►

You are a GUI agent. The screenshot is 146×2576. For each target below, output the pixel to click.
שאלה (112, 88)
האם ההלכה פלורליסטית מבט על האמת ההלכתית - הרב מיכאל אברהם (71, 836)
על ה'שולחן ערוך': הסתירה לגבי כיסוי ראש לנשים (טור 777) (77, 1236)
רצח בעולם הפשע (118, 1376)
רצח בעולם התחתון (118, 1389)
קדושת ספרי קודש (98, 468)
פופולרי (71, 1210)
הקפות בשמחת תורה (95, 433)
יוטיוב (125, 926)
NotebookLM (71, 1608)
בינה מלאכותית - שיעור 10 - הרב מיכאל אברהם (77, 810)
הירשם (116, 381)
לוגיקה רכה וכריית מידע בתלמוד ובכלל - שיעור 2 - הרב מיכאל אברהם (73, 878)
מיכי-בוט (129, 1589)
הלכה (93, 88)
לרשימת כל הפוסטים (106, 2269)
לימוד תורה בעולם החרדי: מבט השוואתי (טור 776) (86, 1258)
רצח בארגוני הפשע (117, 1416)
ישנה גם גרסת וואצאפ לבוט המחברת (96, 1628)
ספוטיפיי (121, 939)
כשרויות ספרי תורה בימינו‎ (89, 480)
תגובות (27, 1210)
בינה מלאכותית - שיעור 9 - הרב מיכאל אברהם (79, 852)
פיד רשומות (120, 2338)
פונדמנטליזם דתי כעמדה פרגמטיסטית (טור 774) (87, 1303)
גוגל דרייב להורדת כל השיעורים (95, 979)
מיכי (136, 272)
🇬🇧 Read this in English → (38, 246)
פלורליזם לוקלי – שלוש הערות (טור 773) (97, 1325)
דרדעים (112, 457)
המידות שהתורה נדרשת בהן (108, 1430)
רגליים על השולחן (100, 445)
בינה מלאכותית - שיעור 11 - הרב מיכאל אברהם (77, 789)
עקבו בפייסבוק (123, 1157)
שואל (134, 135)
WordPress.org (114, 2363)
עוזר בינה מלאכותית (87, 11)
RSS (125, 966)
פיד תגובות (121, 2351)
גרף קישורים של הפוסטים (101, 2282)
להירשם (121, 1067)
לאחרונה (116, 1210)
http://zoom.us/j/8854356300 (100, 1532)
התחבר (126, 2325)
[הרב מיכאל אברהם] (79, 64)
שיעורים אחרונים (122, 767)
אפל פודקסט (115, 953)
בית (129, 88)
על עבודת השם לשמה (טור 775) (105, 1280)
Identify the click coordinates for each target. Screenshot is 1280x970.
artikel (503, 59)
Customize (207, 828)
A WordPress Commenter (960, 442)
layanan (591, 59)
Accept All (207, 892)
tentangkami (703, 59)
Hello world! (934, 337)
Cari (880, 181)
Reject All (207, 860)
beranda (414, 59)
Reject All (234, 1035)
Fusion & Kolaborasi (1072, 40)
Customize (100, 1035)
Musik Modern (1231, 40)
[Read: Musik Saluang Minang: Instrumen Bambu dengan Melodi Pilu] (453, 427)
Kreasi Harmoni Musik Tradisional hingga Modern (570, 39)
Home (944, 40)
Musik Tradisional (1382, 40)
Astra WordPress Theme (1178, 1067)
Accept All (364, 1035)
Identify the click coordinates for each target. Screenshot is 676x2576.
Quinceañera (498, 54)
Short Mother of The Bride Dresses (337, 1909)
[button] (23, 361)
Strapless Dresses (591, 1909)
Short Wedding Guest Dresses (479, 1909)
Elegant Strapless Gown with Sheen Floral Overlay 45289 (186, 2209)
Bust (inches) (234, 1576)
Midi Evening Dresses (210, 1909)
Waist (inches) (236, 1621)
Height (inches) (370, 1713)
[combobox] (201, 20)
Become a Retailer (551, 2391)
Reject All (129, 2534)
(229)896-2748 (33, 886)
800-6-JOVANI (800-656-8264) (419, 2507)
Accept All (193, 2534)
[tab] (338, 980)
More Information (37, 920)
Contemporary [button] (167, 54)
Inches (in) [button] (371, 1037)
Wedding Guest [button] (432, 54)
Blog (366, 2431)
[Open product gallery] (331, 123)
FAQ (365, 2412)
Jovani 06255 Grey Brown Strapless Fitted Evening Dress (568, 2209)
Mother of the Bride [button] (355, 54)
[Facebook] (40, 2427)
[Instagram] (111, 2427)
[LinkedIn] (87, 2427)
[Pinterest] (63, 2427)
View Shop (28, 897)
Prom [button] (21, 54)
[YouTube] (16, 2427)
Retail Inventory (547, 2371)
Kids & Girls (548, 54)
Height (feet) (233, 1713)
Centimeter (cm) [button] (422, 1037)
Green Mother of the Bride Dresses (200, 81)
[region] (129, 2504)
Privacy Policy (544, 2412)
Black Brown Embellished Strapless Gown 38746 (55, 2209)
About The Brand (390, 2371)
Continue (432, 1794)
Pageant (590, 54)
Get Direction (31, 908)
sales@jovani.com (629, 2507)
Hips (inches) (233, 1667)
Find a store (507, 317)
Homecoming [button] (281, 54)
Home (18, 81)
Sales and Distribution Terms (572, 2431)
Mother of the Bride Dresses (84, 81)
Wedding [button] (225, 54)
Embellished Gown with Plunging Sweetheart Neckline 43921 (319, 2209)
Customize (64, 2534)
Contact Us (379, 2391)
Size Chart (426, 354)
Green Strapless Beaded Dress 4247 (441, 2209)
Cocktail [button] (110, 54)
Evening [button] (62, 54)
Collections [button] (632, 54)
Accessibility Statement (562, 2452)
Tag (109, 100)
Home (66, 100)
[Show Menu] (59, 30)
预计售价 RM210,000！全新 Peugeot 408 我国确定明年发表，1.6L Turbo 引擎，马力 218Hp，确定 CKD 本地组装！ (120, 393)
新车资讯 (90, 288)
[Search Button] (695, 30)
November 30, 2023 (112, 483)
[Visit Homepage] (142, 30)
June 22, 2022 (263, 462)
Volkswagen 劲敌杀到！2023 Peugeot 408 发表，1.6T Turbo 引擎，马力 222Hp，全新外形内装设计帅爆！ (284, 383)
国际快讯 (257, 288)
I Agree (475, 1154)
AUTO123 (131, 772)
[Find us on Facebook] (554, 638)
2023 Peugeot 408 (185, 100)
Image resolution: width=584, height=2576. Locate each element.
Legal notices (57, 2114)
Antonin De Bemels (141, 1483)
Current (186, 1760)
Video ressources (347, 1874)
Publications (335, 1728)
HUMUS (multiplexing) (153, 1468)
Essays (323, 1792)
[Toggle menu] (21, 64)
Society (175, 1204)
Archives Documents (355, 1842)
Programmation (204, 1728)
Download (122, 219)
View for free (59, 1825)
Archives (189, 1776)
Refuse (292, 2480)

◄

Required action: Since only part of the listing is wanted, copy exactly the lines from the one holding "English → (38, 246)" to the one holding "התחבר (126, 2325)", both included.

Exercise result:
🇬🇧 Read this in English → (38, 246)
פלורליזם לוקלי – שלוש הערות (טור 773) (97, 1325)
דרדעים (112, 457)
המידות שהתורה נדרשת בהן (108, 1430)
רגליים על השולחן (100, 445)
בינה מלאכותית - שיעור 11 - הרב מיכאל אברהם (77, 789)
עקבו בפייסבוק (123, 1157)
שואל (134, 135)
WordPress.org (114, 2363)
עוזר בינה מלאכותית (87, 11)
RSS (125, 966)
פיד תגובות (121, 2351)
גרף קישורים של הפוסטים (101, 2282)
להירשם (121, 1067)
לאחרונה (116, 1210)
http://zoom.us/j/8854356300 (100, 1532)
התחבר (126, 2325)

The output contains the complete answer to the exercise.